Friday, August 27, 2004 at 4:00 PM
In the last decade or so, much attention has been paid to the potential for curing Alzheimer's disease - especially since the late President Ronald Reagan disclosed he was afflicted with this devastating terminal illness. A cure has yet to be found, although medications have been developed to slow its progress. But while medical research continues, non-medical methods of dealing with dementia are also emerging. ideastream's Cindi Deutschman-Ruiz reports on one program developed here in Cleveland that uses educational principles pioneered a century ago.
In the early 1900s, Maria Montessori developed a highly individualized approach to educating children that is now used in schools throughout the world. But it's probably safe to say she never foresaw her method being used in nursing homes.
Samantha Porter: This is homemade PCB piping that I painted. Does it go over here or over there?
Resident 1: Over there.
In a small activity room at Beachwood's Menorah Park Center for Senior Living, Samantha Porter is helping several elderly women on individual projects. One woman sorts yellow and blue pipes into separate piles. Another places small squares of wood into a box with slots labeled for various kinds of objects.
Samantha Porter: If you see there's animal, toy, plant... and on the piece of wood there's a picture of a plant. And I would give her a picture and she would put it in the correct category. What's the ball?
Resident 2: Toy... animal... bear...
Such activities are the work of Cameron Camp, a senior research scientist at Menorah Park. Back in the 1980s, when Camp's children began attending a Montessori school, he got the idea that the methods used to teach his kids could be modified to help people with dementia. One of the main tenets of this approach is that activities must be failure-free.

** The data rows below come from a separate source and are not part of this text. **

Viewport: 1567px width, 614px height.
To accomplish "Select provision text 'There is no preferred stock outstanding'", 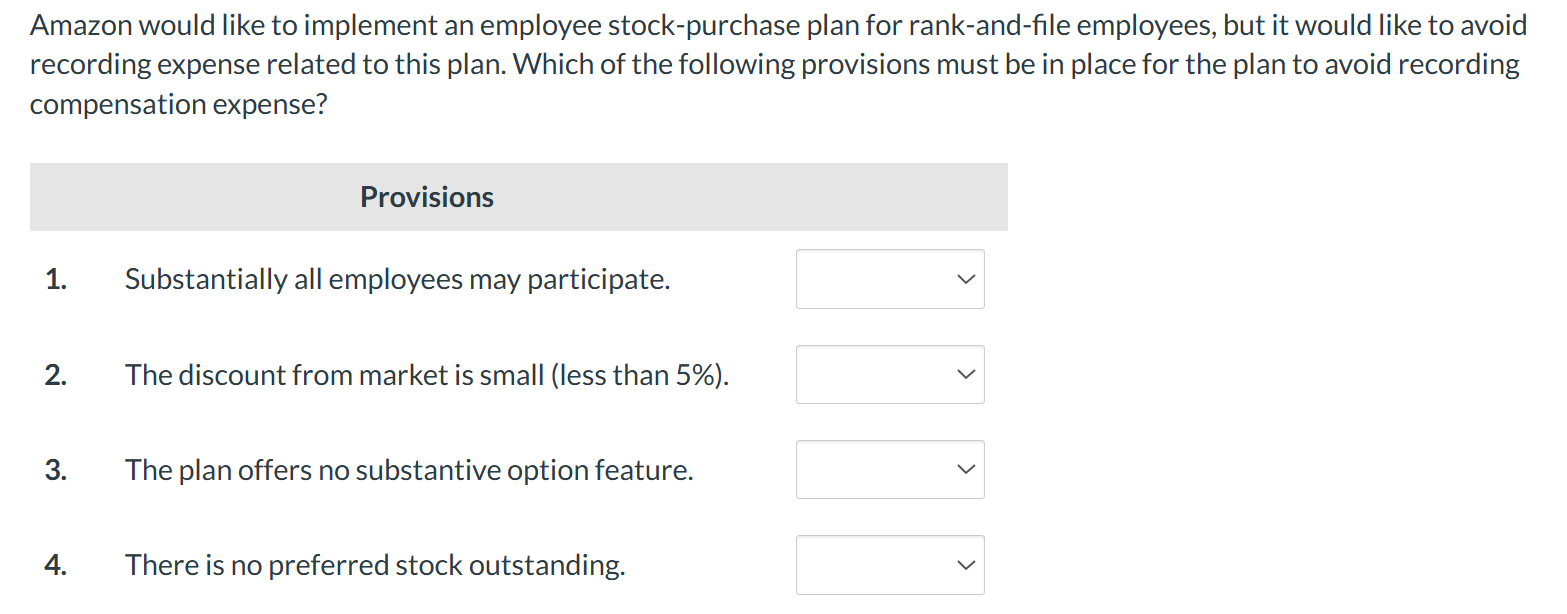I will pos(375,564).
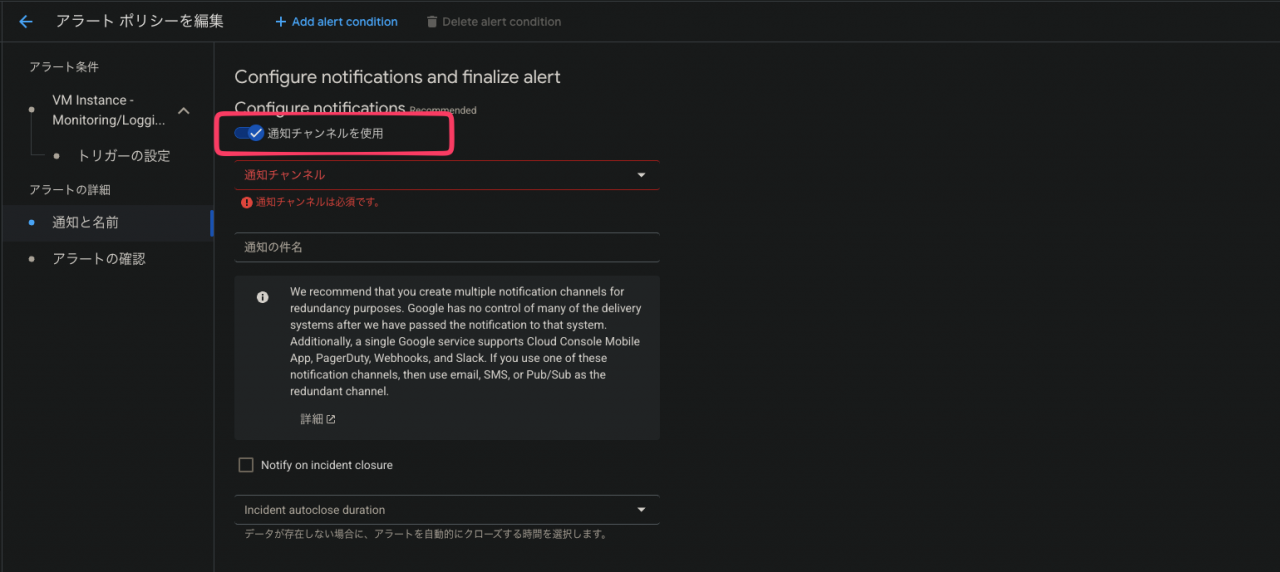Screen dimensions: 1280x572
Task: Open トリガーの設定 step
Action: click(123, 156)
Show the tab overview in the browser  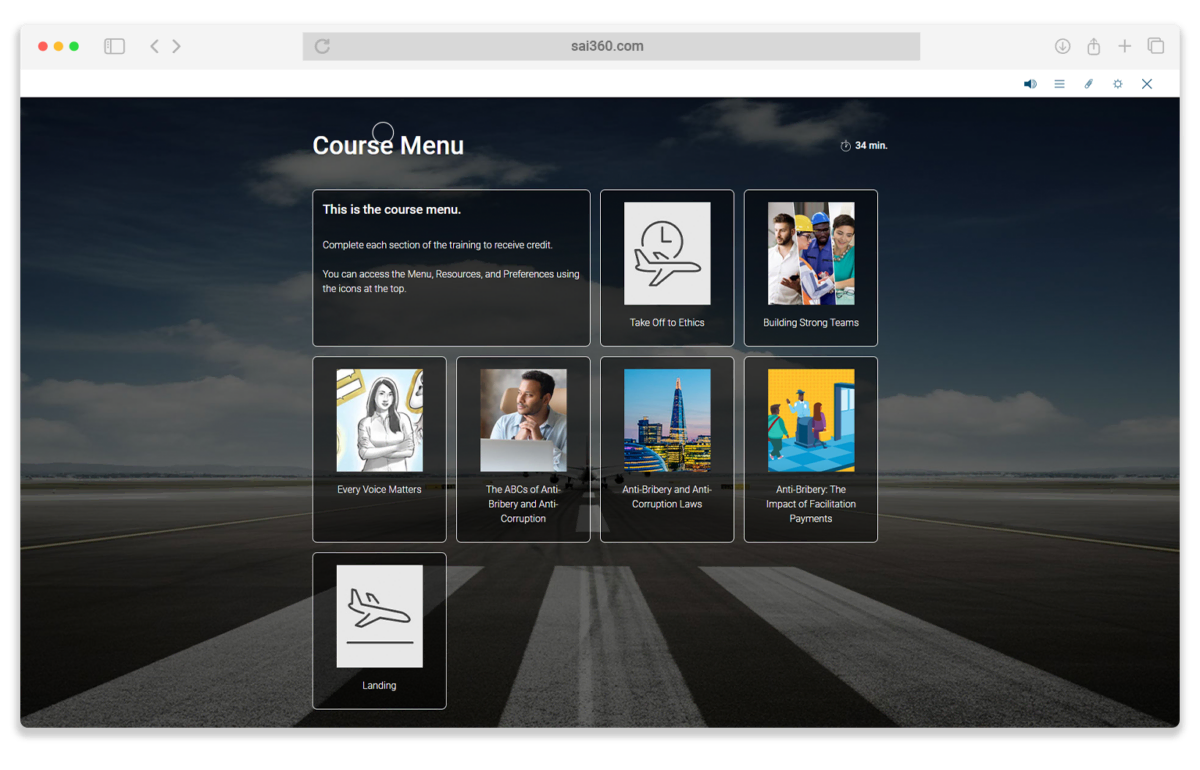click(1155, 45)
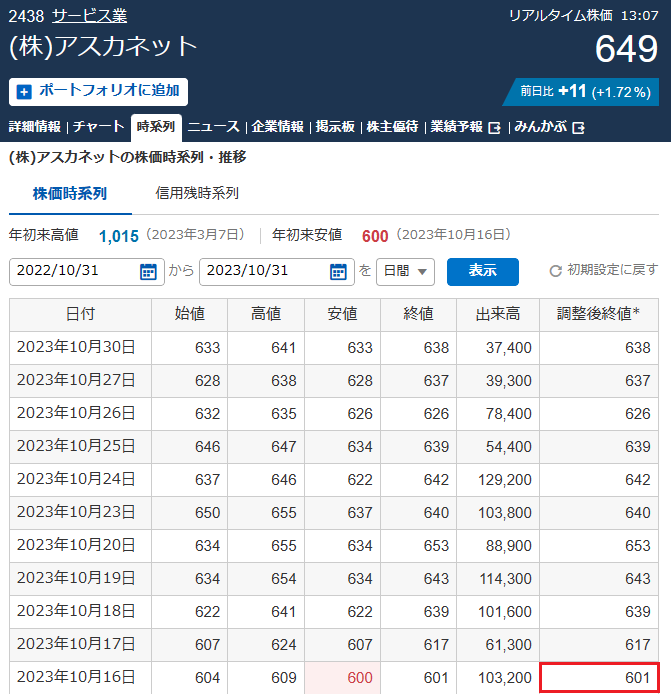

Cameron Camp: We don't ever want to put a person with dementia in situations where they would fail, but we have to put them in situations where they can succeed.
Pam Nicholson: I don't like when somebody tells me that I've done something wrong. So how do you think a resident might feel if you said, "Oh, that's not right."
Pam Nicholson is Activities Director at Menorah Park.
Pam Nicholson: So that's why Montessori is so wonderful, because however the resident utilizes an object or participates in a program, it's wonderful because they're participating.
True to the Montessori model, Camp's approach is also heavily based on the individuality of each person. And it's designed to build on the skills they retain.
Cameron Camp: Can they hold things? Can they match? Can they categorize?.
Samantha Porter: This is a treasure hunt, we call it. They use sensory stimulation by putting their hands in the popcorn and finding different coins and putting them on the circles.
These activities are intended to help people with dementia retain fine motor skills, maybe some cognitive function. But you might wonder whether some residents would be insulted by activities like the treasure hunt. Li-Chan Lin is a nursing professor at Taiwan's National Yang-Ming University. She's been studying Cameron Camp's program for possible use in Taiwan. Lin says some elderly people don't respond well to the Montessori method. But, according to Lin, they are in the minority.
Li-Chan Lin: Some of them don't like do it, it's true. But in my study I found out most of them can involve. Because when you did this kind of activity, you also respect them, their past.
Respecting a resident's past could mean finding out what they did for a living. According to Camp, this was key in the case of a former plumber. The man refused to participate in activities until Camp brought him plumbing parts and asked for his help labeling them.
Cameron Camp: Or you put a 3-year-old boy in front of him with a screwdriver, and all of the sudden it's "Righty tighty, lefty loosey; righty tighty, lefty loosey. You can't go wrong if you remember this."
Camp travels extensively talking about his Montessori program for people with dementia. In recent years, his program has made its way across the country and around the world. Li-Chan Lin is working on a Chinese translation. The program is already available in Japanese. And plans are in the works for translations into Spanish and Turkish.
Still, Camp says some people have trouble believing that people with dementia can still learn. Camp says sometimes he has to work a miracle to convince people of the usefulness of the Montessori program. And that's what he says he did on a nursing home visit once, when he asked a resident with dementia to read aloud for him.
Cameron Camp: And the woman read the entire page out clear as a bell. The staff member next to her startled, said "I didn't even know she could talk." That's a miracle.
Pam Nicholson says Montessori has made her think differently about all the activities she develops. She says she now thinks about how to make them multi-faceted, and suitable for people at various levels of ability. And it's strengthened her belief that nursing home residents can and should have quality of life for whatever time they have left.
Pam Nicholson: I'm going to do everything I can to make them happy and smile and live out their last days, last years, last months, as best as they possibly can.
In Cleveland, Cindi Deutschman-Ruiz, 90.3.